* What needs to be done: Revise the entries below so that every "How do I perform:" becomes "How do I do this:", with all other text left unchanged.

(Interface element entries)
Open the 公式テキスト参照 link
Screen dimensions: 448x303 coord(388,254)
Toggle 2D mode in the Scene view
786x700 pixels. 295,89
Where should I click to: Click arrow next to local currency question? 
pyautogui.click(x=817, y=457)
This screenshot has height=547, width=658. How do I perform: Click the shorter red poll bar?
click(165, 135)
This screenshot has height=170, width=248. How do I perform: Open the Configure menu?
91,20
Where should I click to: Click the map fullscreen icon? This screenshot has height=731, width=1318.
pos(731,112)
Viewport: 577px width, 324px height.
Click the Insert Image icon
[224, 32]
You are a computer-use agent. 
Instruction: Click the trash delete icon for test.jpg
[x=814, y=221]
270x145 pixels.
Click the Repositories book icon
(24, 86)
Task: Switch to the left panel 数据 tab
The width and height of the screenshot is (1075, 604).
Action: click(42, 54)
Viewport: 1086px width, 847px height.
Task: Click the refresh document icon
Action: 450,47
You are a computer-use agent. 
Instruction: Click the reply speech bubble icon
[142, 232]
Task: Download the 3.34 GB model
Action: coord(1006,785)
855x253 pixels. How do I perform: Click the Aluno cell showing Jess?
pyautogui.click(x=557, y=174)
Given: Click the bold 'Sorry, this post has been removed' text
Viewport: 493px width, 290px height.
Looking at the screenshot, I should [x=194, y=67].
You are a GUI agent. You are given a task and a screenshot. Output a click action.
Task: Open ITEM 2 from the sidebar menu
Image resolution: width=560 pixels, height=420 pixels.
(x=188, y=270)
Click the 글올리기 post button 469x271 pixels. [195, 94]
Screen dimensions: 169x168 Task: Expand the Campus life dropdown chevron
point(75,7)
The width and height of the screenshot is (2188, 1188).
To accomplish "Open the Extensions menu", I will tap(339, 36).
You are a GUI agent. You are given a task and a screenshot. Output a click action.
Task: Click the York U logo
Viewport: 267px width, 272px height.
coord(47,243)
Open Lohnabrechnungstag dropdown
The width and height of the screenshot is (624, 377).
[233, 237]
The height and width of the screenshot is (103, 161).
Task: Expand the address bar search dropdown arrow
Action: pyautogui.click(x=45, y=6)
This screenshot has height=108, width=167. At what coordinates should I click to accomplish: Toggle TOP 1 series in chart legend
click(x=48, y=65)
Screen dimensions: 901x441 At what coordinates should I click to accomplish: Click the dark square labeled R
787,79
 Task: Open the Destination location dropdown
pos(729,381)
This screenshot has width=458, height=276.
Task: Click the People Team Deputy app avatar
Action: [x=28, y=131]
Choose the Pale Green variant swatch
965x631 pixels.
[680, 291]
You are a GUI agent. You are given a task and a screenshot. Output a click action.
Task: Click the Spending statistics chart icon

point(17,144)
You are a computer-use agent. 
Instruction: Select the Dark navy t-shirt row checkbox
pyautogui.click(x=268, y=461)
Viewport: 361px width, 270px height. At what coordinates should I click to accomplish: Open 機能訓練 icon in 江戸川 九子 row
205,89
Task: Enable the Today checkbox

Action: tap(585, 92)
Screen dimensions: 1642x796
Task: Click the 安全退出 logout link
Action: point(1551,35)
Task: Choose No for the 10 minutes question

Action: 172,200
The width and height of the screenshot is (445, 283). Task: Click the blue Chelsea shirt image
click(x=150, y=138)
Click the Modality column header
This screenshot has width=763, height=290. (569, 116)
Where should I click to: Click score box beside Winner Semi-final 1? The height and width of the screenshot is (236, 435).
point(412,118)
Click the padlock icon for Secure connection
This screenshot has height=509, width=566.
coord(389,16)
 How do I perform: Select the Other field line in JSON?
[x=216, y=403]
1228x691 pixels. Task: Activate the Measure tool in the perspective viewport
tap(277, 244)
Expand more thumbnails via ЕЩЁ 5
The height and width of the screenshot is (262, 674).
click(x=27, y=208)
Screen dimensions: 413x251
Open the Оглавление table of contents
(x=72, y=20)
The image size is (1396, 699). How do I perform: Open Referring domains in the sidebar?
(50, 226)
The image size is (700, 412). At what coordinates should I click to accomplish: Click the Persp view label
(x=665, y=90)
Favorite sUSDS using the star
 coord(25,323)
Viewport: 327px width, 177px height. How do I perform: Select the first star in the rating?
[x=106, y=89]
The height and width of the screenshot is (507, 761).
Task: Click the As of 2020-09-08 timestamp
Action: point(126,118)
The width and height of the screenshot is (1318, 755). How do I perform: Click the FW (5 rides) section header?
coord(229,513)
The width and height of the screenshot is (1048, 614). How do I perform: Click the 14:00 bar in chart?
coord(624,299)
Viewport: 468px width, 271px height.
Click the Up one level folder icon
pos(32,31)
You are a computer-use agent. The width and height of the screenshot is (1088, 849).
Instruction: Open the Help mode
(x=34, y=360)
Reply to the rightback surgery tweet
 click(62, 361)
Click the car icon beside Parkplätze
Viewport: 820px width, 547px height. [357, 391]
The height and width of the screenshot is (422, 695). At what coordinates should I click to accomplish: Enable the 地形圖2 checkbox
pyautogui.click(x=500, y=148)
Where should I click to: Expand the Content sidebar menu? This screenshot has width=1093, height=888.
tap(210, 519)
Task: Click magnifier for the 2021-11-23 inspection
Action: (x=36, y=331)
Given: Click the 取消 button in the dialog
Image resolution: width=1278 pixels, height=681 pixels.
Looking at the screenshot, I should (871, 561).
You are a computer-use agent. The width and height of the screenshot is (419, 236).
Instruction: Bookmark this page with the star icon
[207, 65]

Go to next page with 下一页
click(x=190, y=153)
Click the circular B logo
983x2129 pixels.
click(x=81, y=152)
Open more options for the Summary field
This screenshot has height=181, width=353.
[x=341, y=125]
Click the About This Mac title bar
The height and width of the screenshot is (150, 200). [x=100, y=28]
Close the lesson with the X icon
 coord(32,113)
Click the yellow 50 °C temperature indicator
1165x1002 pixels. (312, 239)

* Exercise output:
Open the 公式テキスト参照 link
Screen dimensions: 448x303 coord(388,254)
Toggle 2D mode in the Scene view
786x700 pixels. 295,89
Where should I click to: Click arrow next to local currency question? 
pyautogui.click(x=817, y=457)
This screenshot has height=547, width=658. How do I do this: Click the shorter red poll bar?
click(165, 135)
This screenshot has height=170, width=248. How do I do this: Open the Configure menu?
91,20
Where should I click to: Click the map fullscreen icon? This screenshot has height=731, width=1318.
pos(731,112)
Viewport: 577px width, 324px height.
Click the Insert Image icon
[224, 32]
You are a computer-use agent. 
Instruction: Click the trash delete icon for test.jpg
[x=814, y=221]
270x145 pixels.
Click the Repositories book icon
(24, 86)
Task: Switch to the left panel 数据 tab
The width and height of the screenshot is (1075, 604).
Action: click(42, 54)
Viewport: 1086px width, 847px height.
Task: Click the refresh document icon
Action: 450,47
You are a computer-use agent. 
Instruction: Click the reply speech bubble icon
[142, 232]
Task: Download the 3.34 GB model
Action: coord(1006,785)
855x253 pixels. How do I do this: Click the Aluno cell showing Jess?
pyautogui.click(x=557, y=174)
Given: Click the bold 'Sorry, this post has been removed' text
Viewport: 493px width, 290px height.
Looking at the screenshot, I should [x=194, y=67].
You are a GUI agent. You are given a task and a screenshot. Output a click action.
Task: Open ITEM 2 from the sidebar menu
Image resolution: width=560 pixels, height=420 pixels.
(x=188, y=270)
Click the 글올리기 post button 469x271 pixels. [195, 94]
Screen dimensions: 169x168 Task: Expand the Campus life dropdown chevron
point(75,7)
The width and height of the screenshot is (2188, 1188).
To accomplish "Open the Extensions menu", I will tap(339, 36).
You are a GUI agent. You are given a task and a screenshot. Output a click action.
Task: Click the York U logo
Viewport: 267px width, 272px height.
coord(47,243)
Open Lohnabrechnungstag dropdown
The width and height of the screenshot is (624, 377).
[233, 237]
The height and width of the screenshot is (103, 161).
Task: Expand the address bar search dropdown arrow
Action: pyautogui.click(x=45, y=6)
This screenshot has height=108, width=167. At what coordinates should I click to accomplish: Toggle TOP 1 series in chart legend
click(x=48, y=65)
Screen dimensions: 901x441 At what coordinates should I click to accomplish: Click the dark square labeled R
787,79
 Task: Open the Destination location dropdown
pos(729,381)
This screenshot has width=458, height=276.
Task: Click the People Team Deputy app avatar
Action: [x=28, y=131]
Choose the Pale Green variant swatch
965x631 pixels.
[680, 291]
You are a GUI agent. You are given a task and a screenshot. Output a click action.
Task: Click the Spending statistics chart icon

point(17,144)
You are a computer-use agent. 
Instruction: Select the Dark navy t-shirt row checkbox
pyautogui.click(x=268, y=461)
Viewport: 361px width, 270px height. At what coordinates should I click to accomplish: Open 機能訓練 icon in 江戸川 九子 row
205,89
Task: Enable the Today checkbox

Action: tap(585, 92)
Screen dimensions: 1642x796
Task: Click the 安全退出 logout link
Action: point(1551,35)
Task: Choose No for the 10 minutes question

Action: 172,200
The width and height of the screenshot is (445, 283). Task: Click the blue Chelsea shirt image
click(x=150, y=138)
Click the Modality column header
This screenshot has width=763, height=290. (569, 116)
Where should I click to: Click score box beside Winner Semi-final 1? The height and width of the screenshot is (236, 435).
point(412,118)
Click the padlock icon for Secure connection
This screenshot has height=509, width=566.
coord(389,16)
 How do I do this: Select the Other field line in JSON?
[x=216, y=403]
1228x691 pixels. Task: Activate the Measure tool in the perspective viewport
tap(277, 244)
Expand more thumbnails via ЕЩЁ 5
The height and width of the screenshot is (262, 674).
click(x=27, y=208)
Screen dimensions: 413x251
Open the Оглавление table of contents
(x=72, y=20)
The image size is (1396, 699). How do I do this: Open Referring domains in the sidebar?
(50, 226)
The image size is (700, 412). At what coordinates should I click to accomplish: Click the Persp view label
(x=665, y=90)
Favorite sUSDS using the star
 coord(25,323)
Viewport: 327px width, 177px height. How do I do this: Select the first star in the rating?
[x=106, y=89]
The height and width of the screenshot is (507, 761).
Task: Click the As of 2020-09-08 timestamp
Action: point(126,118)
The width and height of the screenshot is (1318, 755). How do I do this: Click the FW (5 rides) section header?
coord(229,513)
The width and height of the screenshot is (1048, 614). How do I do this: Click the 14:00 bar in chart?
coord(624,299)
Viewport: 468px width, 271px height.
Click the Up one level folder icon
pos(32,31)
You are a computer-use agent. The width and height of the screenshot is (1088, 849).
Instruction: Open the Help mode
(x=34, y=360)
Reply to the rightback surgery tweet
 click(62, 361)
Click the car icon beside Parkplätze
Viewport: 820px width, 547px height. [357, 391]
The height and width of the screenshot is (422, 695). At what coordinates should I click to accomplish: Enable the 地形圖2 checkbox
pyautogui.click(x=500, y=148)
Where should I click to: Expand the Content sidebar menu? This screenshot has width=1093, height=888.
tap(210, 519)
Task: Click magnifier for the 2021-11-23 inspection
Action: (x=36, y=331)
Given: Click the 取消 button in the dialog
Image resolution: width=1278 pixels, height=681 pixels.
Looking at the screenshot, I should (871, 561).
You are a computer-use agent. The width and height of the screenshot is (419, 236).
Instruction: Bookmark this page with the star icon
[207, 65]

Go to next page with 下一页
click(x=190, y=153)
Click the circular B logo
983x2129 pixels.
click(x=81, y=152)
Open more options for the Summary field
This screenshot has height=181, width=353.
[x=341, y=125]
Click the About This Mac title bar
The height and width of the screenshot is (150, 200). [x=100, y=28]
Close the lesson with the X icon
 coord(32,113)
Click the yellow 50 °C temperature indicator
1165x1002 pixels. (312, 239)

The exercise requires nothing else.